Baryshnikov's `Swan Lake' Lacks A Magical Aura
AMERICAN BALLET THEATER opened its New York season at the Metropolitan Opera House with a new production of ``Swan Lake,'' directed and choreographed by the company's artistic director, Mikhail Baryshnikov. Just why ABT needed a remake of a ballet they already had in a serviceable version is not clear, but the ``Swan,'' running in multi-performance blocks, will constitute nearly one-fourth of the eight-week spring season. ``Swan Lake'' is one of the three or four canonical items in the classical repertory. Its hummable 110-year-old Tchaikovsky score and its fairy-tale imagery have seeped out into the popular culture, and its choreographic conflicts between worldliness and spirituality, pure love and evil domination, represent ballet itself to the profession and the public. It's a standard by which ballet companies measure their strength, and a box office winner that often rescues a stressed budget.
Despite its longevity and the firmness of our ideas about it, ``Swan Lake'' is continually being reexamined. Every year, it seems, another major company undertakes the task of updating it or backdating it, cutting or restoring cuts, adjusting the order of the dances, interpreting the psychological significance of the characters, refining the stage environments. This gives critics something to talk about but seldom makes any difference to our concept of the ballet itself.
The fact is, ``Swan Lake'' can be a boring ballet. It needs stars, phenomenal performances, and a commitment to fantasy in a magical, opulent atmosphere. The late '80s Ballet Theatre, with its pragmatic and corporate style, isn't the place to find such a blend.
On opening night the dual role of the Swan Queen was danced by Susan Jaffe, probably the most technically accomplished of the middle generation of ballerinas Baryshnikov has been grooming since he took over the company 10 years ago. Miss Jaffe mastered the contrasting demands of the melancholy second act, where she plays Odette, the captive princess-turned-into-a-swan, and the flashy third act, where she's Odile, the daughter of the magician Rothbart (Michael Owen), who arrives uninvited at the prince's birthday party to make him fall in love with her and betray his vows to the innocent Odette.

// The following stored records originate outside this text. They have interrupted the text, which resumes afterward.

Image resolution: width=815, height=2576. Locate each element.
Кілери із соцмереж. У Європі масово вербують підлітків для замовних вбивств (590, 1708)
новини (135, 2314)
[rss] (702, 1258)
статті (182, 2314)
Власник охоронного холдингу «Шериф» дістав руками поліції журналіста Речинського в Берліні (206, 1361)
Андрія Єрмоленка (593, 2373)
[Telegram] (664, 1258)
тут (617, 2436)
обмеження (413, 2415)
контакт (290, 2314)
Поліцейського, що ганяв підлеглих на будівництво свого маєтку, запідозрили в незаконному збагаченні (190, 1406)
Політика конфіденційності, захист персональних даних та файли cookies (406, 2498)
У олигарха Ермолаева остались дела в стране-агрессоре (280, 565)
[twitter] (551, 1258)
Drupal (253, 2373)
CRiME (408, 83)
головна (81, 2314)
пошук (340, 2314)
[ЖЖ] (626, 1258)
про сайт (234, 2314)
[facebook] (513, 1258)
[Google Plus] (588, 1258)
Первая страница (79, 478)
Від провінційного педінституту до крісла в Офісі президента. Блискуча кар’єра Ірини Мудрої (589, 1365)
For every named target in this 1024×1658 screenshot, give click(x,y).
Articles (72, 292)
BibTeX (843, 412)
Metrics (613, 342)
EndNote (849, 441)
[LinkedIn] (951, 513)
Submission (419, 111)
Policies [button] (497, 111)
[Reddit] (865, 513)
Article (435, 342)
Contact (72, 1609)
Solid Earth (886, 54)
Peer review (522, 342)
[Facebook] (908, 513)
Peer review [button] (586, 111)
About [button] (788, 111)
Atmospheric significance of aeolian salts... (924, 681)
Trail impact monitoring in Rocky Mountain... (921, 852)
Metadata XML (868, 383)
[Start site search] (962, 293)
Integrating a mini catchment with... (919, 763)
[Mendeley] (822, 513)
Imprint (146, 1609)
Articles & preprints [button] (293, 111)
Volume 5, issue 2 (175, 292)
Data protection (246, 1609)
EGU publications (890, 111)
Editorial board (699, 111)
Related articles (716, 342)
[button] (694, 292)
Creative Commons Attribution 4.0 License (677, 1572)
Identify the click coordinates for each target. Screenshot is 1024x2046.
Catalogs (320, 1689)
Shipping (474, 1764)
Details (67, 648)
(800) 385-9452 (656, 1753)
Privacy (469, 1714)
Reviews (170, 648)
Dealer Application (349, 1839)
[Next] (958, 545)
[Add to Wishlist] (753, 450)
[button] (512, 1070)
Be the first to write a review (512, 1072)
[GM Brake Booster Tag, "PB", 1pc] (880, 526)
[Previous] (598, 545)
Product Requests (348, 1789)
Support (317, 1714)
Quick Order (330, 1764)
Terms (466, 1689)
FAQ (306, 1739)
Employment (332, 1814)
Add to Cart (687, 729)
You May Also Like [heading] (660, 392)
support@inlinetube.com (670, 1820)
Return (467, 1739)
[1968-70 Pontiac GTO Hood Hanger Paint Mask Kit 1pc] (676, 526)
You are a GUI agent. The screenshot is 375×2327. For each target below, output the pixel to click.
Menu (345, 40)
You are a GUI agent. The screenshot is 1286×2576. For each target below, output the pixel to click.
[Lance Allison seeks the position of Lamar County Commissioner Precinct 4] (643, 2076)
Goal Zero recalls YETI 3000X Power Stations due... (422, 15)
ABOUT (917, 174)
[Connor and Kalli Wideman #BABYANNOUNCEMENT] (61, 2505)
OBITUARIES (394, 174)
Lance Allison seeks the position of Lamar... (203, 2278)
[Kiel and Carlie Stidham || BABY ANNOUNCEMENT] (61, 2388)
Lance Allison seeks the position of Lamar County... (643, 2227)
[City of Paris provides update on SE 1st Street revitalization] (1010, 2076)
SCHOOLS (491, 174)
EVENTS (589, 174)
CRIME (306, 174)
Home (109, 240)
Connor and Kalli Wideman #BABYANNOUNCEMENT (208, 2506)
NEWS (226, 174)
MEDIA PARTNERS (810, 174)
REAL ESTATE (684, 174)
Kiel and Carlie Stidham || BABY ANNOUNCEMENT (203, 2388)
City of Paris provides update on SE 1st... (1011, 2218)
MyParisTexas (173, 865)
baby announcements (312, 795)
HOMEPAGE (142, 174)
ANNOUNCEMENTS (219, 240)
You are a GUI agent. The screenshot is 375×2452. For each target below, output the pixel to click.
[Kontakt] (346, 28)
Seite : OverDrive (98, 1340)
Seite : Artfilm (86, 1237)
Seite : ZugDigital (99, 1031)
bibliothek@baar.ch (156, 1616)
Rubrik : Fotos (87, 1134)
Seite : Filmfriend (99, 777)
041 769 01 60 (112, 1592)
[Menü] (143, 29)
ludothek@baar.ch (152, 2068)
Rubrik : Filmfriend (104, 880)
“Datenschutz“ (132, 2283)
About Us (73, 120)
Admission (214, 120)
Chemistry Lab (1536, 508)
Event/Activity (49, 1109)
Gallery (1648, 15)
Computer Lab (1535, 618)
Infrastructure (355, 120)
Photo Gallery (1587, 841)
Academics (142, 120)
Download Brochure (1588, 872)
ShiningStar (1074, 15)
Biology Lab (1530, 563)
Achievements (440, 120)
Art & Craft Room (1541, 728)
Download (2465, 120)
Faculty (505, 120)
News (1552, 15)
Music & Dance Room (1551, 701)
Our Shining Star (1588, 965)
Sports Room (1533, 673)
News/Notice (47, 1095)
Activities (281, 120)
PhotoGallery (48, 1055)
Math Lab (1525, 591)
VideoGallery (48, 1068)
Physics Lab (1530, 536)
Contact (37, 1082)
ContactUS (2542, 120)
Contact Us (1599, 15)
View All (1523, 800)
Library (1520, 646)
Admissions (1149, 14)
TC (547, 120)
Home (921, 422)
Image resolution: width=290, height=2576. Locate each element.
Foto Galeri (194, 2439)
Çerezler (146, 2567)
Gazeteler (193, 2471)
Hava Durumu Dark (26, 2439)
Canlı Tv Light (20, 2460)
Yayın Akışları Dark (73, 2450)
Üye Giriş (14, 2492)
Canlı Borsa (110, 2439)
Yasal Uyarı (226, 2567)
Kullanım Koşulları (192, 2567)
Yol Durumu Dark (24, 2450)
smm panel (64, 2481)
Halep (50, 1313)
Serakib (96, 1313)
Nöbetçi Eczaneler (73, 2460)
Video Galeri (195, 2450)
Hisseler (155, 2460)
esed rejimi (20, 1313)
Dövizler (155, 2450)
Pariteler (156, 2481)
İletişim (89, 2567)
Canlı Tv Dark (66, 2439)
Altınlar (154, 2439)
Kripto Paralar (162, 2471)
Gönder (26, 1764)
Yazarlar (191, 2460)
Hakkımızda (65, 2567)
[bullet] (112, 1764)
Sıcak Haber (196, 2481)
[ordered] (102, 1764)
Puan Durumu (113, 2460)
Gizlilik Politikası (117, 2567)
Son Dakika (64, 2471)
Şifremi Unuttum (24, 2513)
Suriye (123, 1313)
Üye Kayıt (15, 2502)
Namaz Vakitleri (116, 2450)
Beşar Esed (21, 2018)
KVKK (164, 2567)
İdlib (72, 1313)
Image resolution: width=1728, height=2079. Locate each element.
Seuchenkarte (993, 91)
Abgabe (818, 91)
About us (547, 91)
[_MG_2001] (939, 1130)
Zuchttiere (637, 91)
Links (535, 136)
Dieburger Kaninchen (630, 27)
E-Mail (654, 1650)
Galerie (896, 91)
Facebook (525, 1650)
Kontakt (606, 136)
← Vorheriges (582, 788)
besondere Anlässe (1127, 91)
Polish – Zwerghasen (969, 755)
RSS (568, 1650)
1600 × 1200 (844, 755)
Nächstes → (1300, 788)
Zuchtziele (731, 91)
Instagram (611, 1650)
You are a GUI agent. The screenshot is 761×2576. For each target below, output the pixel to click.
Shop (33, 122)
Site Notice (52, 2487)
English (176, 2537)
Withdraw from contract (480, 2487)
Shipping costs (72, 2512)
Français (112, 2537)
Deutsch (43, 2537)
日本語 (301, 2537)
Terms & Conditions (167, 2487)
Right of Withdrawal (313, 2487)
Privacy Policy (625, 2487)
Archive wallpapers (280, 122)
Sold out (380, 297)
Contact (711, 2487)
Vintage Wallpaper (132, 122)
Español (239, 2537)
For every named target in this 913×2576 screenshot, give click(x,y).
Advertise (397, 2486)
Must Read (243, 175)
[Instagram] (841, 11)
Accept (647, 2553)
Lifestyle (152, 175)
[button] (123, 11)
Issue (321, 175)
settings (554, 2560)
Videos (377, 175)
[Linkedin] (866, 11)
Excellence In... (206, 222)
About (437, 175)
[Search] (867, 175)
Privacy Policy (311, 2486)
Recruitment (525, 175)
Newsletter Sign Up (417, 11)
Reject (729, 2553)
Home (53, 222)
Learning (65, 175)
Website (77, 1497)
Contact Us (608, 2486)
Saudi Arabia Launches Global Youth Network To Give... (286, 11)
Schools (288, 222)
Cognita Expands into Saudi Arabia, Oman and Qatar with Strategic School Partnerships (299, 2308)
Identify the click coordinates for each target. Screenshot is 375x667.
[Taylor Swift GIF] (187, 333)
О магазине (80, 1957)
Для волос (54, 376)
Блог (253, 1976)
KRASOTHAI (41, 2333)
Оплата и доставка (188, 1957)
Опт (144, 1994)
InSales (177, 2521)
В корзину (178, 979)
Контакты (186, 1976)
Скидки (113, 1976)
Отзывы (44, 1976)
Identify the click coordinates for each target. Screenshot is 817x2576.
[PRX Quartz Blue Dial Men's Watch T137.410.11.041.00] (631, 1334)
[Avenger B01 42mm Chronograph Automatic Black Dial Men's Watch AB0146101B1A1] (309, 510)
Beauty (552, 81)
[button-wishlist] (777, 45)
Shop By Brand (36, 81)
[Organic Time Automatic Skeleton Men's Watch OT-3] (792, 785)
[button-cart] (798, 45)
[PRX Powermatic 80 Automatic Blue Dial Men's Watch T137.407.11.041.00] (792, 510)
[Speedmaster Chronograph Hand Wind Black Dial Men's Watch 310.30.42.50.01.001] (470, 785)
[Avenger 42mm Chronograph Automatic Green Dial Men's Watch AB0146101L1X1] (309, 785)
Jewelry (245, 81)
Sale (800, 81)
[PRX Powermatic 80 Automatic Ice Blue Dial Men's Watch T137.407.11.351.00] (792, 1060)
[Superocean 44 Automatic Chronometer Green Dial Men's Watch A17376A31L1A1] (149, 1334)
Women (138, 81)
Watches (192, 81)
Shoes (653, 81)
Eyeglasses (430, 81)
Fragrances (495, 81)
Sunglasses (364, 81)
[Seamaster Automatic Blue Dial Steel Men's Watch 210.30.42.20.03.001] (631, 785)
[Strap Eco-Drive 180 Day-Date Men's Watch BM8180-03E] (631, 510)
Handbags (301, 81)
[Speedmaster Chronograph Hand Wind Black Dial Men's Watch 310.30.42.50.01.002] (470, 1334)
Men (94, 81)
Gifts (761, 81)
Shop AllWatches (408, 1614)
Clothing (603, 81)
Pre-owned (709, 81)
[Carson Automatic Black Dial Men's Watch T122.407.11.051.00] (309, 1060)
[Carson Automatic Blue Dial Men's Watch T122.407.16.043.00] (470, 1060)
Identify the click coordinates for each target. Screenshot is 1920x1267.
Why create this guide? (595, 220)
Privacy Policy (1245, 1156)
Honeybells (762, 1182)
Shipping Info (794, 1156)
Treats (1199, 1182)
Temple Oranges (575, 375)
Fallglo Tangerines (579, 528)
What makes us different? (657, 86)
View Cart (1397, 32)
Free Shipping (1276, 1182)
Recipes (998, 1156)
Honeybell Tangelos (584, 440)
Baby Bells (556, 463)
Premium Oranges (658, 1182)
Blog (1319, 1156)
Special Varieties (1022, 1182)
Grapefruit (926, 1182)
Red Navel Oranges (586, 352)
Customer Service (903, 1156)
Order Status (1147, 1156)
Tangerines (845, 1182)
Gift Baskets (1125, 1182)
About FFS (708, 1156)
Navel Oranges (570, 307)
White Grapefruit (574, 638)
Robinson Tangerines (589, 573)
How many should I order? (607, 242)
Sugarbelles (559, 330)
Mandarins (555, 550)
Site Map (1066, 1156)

Jaffe's idea of Odette was all on one level, her dancing uninflected. She seemed to be following the exaggeratedly slow tempo of Natalia Makarova, without Makarova's captivating introverted line. Jaffe has also learned the trick of making her arms rotate sinuously as she flaps them. The audience enthusiastically applauded this stunt when she parted from the prince under Rothbart's spell. The ovation effectively dissipated the elegiac mood of the whole act, and besides, whoever heard of a snaky swan? As the seductive Odile, Jaffe was even more misguided. Wearing too much makeup and flinging herself into the bravura steps of the grand pas de deux, she was about as subtle as Mae West. On the other hand, her prince, Ross Stretton, was so unresponsive she may only have been trying to get his attention.
The new production has the standard amount of ensemble dancing, divertissements, and miming. ABT's corps now is well trained and clean, but, like the principals, they neither sparkled nor soared. Pier Samaritani's sets and costumes seemed calculated to avoid the opulent period designs of previous versions, but the royal court's colors - lavender and white in the first act, and sour, clashing crimson, nile green, orange and sky blue, olive and gold in the third - were really unattractive, without making any particular point. The second and fourth ``Swan'' acts took place behind distorting layers of scrim and cellophane. I never understood why the swans should seem to be dancing under water.
What this production reminded me of, with its correct, unrevealing dancing and spare designs, its deemphasized pageantry in the court scenes, was some current Soviet productions of the classics. Baryshnikov's former company, the Kirov Ballet, is where the Russian classics originated, but that was long ago. He seems to have adopted a more recent, anti-imperialist style for this imperial ballet, although he's claiming this version captures a 19th-century authenticity.